Which lines in the data below contain the word "label", matching case exactly? Copy each such line in full.

-- start MATERIAL SUPPLIED --

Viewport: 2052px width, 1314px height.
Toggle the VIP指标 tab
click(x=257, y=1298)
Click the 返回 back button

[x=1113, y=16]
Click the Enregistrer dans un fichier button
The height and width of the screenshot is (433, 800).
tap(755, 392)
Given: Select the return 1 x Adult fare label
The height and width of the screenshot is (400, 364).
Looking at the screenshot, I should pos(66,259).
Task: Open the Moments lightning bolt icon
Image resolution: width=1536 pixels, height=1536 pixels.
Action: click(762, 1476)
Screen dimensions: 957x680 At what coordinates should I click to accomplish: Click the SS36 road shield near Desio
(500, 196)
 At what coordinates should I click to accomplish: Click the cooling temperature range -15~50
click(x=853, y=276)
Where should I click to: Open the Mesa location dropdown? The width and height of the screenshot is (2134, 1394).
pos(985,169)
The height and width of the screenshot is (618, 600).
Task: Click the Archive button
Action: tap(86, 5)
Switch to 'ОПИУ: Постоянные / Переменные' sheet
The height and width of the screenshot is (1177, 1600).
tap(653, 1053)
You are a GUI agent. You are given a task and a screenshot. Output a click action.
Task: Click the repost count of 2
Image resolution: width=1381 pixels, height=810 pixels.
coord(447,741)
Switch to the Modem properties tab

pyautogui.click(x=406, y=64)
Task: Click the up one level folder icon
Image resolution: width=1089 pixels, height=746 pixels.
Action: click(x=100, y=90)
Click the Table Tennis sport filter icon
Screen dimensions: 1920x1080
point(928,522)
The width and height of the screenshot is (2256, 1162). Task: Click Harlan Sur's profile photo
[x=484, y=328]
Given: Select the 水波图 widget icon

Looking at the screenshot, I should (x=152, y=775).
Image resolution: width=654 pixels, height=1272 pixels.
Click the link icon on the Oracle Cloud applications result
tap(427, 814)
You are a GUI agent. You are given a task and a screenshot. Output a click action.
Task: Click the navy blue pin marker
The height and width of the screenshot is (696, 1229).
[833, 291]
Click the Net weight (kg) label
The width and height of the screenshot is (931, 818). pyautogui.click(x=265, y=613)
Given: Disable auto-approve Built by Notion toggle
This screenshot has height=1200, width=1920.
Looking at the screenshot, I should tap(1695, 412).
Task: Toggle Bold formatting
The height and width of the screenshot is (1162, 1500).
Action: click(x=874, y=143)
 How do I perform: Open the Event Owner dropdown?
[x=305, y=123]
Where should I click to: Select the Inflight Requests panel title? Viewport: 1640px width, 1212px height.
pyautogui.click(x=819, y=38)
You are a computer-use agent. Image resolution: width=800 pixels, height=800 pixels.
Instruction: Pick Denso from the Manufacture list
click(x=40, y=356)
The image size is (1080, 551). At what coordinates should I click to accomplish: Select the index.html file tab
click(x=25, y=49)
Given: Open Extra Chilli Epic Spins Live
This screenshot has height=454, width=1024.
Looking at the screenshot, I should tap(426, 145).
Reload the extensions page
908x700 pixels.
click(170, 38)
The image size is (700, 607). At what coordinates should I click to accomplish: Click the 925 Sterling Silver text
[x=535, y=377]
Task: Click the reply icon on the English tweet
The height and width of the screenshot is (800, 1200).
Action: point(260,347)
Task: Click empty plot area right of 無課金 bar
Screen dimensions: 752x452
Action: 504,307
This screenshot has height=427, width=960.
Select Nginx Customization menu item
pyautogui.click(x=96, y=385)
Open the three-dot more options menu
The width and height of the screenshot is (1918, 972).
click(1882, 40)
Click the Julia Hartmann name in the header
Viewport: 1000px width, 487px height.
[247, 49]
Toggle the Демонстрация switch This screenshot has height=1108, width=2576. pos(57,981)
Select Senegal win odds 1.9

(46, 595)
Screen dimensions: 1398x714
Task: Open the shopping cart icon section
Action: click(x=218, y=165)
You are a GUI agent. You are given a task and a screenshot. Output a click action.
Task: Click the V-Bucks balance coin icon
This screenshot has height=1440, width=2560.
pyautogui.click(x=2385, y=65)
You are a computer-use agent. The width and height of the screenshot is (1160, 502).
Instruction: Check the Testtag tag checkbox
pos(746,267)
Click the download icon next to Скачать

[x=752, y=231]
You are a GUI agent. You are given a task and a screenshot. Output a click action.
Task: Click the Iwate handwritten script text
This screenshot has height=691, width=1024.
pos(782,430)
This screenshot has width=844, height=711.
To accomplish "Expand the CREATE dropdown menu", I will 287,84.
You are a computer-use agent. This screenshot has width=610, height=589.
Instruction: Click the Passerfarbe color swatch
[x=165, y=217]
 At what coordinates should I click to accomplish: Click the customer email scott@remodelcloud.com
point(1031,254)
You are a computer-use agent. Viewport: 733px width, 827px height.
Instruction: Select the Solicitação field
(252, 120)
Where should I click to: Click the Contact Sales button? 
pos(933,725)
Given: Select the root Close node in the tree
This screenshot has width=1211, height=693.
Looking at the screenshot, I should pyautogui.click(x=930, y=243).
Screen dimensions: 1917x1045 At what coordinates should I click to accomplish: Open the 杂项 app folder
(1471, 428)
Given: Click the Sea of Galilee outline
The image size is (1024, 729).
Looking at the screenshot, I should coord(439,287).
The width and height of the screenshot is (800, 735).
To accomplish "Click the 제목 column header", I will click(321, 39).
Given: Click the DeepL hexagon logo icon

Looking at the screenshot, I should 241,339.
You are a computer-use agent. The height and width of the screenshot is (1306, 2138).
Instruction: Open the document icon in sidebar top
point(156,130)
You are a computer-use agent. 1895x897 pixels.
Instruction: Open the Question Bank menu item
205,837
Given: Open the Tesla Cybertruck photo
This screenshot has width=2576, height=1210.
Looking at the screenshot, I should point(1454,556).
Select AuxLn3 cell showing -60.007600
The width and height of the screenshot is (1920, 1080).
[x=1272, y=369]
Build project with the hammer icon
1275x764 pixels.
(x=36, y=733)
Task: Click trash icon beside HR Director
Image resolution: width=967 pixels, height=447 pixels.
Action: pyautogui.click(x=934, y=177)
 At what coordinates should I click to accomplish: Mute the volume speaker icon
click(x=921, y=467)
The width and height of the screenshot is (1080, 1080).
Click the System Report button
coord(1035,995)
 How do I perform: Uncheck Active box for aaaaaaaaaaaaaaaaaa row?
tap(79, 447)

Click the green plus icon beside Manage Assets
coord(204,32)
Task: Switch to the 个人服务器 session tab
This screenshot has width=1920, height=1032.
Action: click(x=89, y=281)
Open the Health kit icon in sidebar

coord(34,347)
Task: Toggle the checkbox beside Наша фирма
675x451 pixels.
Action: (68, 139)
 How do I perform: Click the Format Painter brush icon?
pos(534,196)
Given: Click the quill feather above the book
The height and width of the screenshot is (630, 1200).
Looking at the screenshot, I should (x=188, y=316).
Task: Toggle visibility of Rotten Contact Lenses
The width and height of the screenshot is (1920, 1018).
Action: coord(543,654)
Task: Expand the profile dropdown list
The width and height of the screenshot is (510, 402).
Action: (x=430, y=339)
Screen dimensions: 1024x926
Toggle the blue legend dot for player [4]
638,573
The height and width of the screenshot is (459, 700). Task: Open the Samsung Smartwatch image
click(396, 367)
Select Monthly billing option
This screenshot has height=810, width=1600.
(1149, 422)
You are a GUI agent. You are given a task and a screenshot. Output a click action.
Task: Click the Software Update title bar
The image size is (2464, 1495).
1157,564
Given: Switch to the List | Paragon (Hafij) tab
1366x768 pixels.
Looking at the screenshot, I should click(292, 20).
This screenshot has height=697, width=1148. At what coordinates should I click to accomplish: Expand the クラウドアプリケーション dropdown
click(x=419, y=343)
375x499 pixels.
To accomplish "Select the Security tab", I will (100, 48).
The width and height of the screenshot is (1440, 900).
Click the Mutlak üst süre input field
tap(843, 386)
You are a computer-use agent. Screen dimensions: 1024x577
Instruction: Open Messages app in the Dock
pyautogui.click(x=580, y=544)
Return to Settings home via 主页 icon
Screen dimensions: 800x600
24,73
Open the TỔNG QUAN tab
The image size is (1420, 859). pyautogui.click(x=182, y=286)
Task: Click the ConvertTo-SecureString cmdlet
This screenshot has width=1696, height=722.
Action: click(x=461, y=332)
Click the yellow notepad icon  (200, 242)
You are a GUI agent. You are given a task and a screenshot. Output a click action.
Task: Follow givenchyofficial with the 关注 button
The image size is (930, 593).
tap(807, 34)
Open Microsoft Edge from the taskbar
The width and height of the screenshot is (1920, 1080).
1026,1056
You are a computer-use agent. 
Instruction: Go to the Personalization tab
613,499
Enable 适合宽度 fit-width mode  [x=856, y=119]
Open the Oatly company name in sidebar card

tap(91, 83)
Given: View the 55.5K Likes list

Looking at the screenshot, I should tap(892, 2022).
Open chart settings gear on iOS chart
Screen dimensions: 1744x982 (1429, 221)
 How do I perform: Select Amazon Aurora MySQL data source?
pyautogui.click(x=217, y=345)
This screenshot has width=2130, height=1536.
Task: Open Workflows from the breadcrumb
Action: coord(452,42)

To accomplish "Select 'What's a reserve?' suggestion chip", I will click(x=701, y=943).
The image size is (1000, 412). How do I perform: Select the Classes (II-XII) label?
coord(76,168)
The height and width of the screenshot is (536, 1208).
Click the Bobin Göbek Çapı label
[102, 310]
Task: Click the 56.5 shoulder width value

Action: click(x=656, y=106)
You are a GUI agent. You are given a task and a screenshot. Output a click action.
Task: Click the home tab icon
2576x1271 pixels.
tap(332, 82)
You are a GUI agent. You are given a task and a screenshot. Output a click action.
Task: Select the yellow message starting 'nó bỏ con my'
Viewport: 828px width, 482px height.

-- end MATERIAL SUPPLIED --

SOLVED PROBLEM —
Given: Select the return 1 x Adult fare label
Click the Net weight (kg) label
The image size is (1000, 412). How do I perform: Select the Classes (II-XII) label?
Click the Bobin Göbek Çapı label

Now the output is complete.